Во время этого разговора Люс, уже несколько минут перелистывающий машинально бумаги, которые Фроле собрал по делу Поля де Марсэ, вдруг неожиданно вскрикнул:
- Вне всяких сомнений, это он!
- О ком ты говоришь? - спросил Гертлю.
- Слушай, - ответил Люс и стал читать:
Копия записки, адресованной мной господину де Марсэ - отцу.
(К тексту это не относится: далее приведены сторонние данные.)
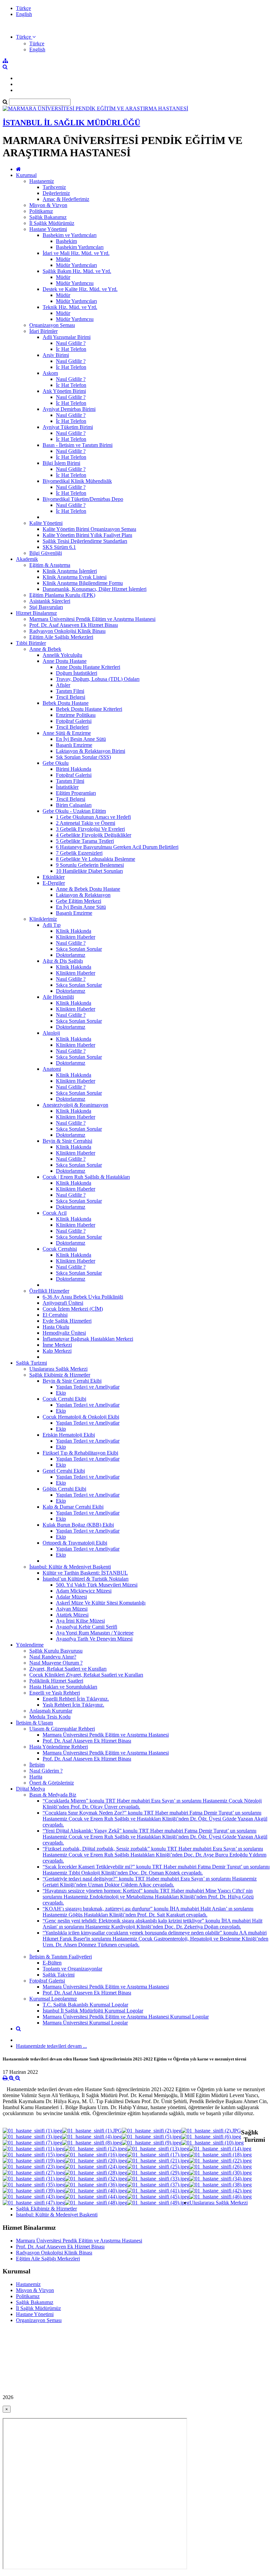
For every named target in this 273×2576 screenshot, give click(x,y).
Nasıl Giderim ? (46, 1771)
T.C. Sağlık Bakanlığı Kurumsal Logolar (85, 2004)
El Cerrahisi (55, 1315)
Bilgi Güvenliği (45, 553)
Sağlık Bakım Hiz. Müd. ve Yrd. (77, 271)
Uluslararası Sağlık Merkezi (58, 1369)
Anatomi (52, 1069)
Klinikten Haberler (75, 937)
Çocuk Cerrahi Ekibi (64, 1399)
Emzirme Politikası (76, 715)
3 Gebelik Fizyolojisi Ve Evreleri (90, 829)
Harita (35, 1777)
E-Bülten (52, 1962)
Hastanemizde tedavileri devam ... (51, 2046)
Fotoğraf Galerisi (74, 721)
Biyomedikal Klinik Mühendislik (77, 481)
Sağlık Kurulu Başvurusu (56, 1651)
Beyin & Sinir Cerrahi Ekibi (72, 1381)
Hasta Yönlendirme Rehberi (58, 1747)
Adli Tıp (52, 925)
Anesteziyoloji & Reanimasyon (75, 1105)
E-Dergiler (54, 883)
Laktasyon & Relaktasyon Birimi (90, 751)
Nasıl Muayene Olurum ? (56, 1663)
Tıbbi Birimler (31, 643)
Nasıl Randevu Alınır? (52, 1657)
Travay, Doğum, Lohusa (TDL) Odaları (97, 679)
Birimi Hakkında (73, 769)
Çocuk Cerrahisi (60, 1249)
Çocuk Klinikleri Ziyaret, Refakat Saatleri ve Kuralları (86, 1675)
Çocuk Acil (55, 1213)
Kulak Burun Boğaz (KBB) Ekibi (78, 1525)
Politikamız (41, 211)
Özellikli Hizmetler (49, 1291)
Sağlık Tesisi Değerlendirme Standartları (85, 541)
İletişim (37, 1765)
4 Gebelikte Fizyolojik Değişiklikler (93, 835)
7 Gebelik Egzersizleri (79, 853)
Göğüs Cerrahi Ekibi (64, 1489)
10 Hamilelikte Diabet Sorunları (89, 871)
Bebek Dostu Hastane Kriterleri (89, 709)
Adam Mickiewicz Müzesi (84, 1591)
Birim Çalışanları (74, 805)
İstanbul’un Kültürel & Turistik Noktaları (86, 1579)
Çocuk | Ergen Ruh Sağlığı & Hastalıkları (86, 1177)
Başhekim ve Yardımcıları (70, 235)
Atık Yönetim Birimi (64, 391)
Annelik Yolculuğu (62, 655)
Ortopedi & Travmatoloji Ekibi (75, 1543)
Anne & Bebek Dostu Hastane (88, 889)
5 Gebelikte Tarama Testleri (85, 841)
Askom (50, 373)
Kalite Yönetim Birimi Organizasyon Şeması (89, 529)
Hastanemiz (41, 181)
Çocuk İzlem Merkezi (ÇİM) (73, 1309)
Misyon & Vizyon (48, 205)
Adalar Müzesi (71, 1597)
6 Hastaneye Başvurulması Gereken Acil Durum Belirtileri (117, 847)
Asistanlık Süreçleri (49, 601)
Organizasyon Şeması (52, 325)
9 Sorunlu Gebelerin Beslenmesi (90, 865)
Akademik (27, 559)
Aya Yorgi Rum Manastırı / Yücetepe (95, 1633)
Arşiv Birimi (56, 355)
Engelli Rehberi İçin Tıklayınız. (76, 1699)
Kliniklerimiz (43, 919)
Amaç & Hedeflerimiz (66, 199)
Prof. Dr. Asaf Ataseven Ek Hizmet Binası (73, 625)
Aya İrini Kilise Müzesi (80, 1621)
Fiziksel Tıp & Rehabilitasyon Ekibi (80, 1453)
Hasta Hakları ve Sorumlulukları (63, 1687)
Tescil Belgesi (70, 697)
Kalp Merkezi (57, 1351)
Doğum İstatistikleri (76, 673)
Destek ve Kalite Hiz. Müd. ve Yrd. (80, 289)
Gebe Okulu (56, 763)
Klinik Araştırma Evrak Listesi (75, 577)
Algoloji (51, 1033)
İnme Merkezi (57, 1345)
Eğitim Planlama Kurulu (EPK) (62, 595)
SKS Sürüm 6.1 (59, 547)
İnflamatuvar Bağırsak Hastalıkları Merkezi (88, 1339)
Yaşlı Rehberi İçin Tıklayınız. (73, 1705)
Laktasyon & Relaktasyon (83, 895)
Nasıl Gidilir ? (71, 343)
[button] (26, 37)
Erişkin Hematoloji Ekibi (69, 1435)
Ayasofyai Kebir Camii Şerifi (86, 1627)
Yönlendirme (30, 1645)
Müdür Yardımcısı (75, 283)
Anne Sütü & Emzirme (67, 733)
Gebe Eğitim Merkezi (78, 901)
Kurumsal (26, 175)
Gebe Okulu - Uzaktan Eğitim (74, 811)
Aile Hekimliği (58, 997)
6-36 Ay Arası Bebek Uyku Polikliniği (83, 1297)
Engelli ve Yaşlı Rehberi (54, 1693)
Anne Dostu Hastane (65, 661)
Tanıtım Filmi (70, 691)
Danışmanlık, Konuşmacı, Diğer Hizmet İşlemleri (94, 589)
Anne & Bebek (45, 649)
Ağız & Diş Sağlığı (63, 961)
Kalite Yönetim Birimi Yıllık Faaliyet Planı (87, 535)
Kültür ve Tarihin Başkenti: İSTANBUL (85, 1573)
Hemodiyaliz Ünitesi (64, 1333)
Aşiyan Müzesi (72, 1609)
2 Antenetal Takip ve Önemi (85, 823)
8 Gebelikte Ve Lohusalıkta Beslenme (95, 859)
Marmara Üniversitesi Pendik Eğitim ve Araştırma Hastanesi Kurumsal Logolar (126, 2016)
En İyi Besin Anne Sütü (81, 739)
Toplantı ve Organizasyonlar (72, 1968)
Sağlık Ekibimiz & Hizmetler (59, 1375)
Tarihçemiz (54, 187)
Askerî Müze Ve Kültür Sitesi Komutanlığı (100, 1603)
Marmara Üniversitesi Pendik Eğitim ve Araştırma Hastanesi (92, 619)
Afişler (63, 685)
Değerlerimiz (56, 193)
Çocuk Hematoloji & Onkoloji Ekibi (81, 1417)
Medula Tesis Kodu (50, 1717)
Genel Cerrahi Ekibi (64, 1471)
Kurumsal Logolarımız (53, 1998)
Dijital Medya (30, 1789)
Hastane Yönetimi (48, 229)
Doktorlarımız (70, 955)
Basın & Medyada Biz (52, 1795)
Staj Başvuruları (46, 607)
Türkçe (23, 8)
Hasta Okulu (56, 1327)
"Вы понимаете всю важность этого дела: подлог коммерческих документов пахнет судом для вашего сына. Вы видите, что я сжигаю свои корабли и не боюсь поставить точку над i. Влияние герцога де Жерси легко может доставить пост члена Государственного Совета. Сегодня вечером, ровно в полночь, жду вас в своем кабинете в префектуре, с готовым назначением... Готовым! "
Подпись: Фроле.
- Что бы это могло значить?
- Не перебивай, слушай конец! - и Люс продолжал читать:
"Милостивый Государь! Это называется прямо пристать с ножом к горлу... Сегодня вечером, ровно в полночь, я буду в вашем кабинете, в префектуре, благоволите удалить ваших людей, дабы никто не мог подозревать о той постыдной сделке, которую вы заставляете принять меня... Вы видите, что и я также не боюсь слов в своем ответе к вам, но не вздумайте дурачить меня и оставить ваше оружие при себе: чтобы все было готово, как вы сами сказали. Доведенный до крайности, я не остановлюсь ни перед каким скандалом".
Подпись: де Марсэ.
- Понимаешь теперь, - сказал Люс, окончив чтение, - как эти два письма освещают все положение? Поль де Марсэ стоит своему отцу от ста пятидесяти до двухсот тысяч франков в год, но и этого ему мало. И он очутился в тисках своих кредиторов. Можешь себе представить эффект, который произвел бы иск в суде, возбужденный против заместителя главного прокурора, и у него появляется мысль сделать маленький подлог. Жалоба была подана Фроле, как это часто делают люди, которые не знают, в какое судебное учреждение следует обратиться в подобном случае, а этот последний, обрадовавшись случаю, велел передать ему документы, чтобы заставить отца уплатить. Извещенный об этом отец отдал и на этот раз все, что у него было. Фроле, естественно, заявил де Марсэ, что тот получит документы только в обмен на приказ о назначении членом Государственного Совета, составленный в надлежащей форме на его имя. Вчера утром, при докладе, бедный Фроле, сказал мне, потирая руки: "На этот раз дело в шляпе, и, если у тебя есть протекция, чтобы ее пустить в ход и занять мое место, теперь самое время".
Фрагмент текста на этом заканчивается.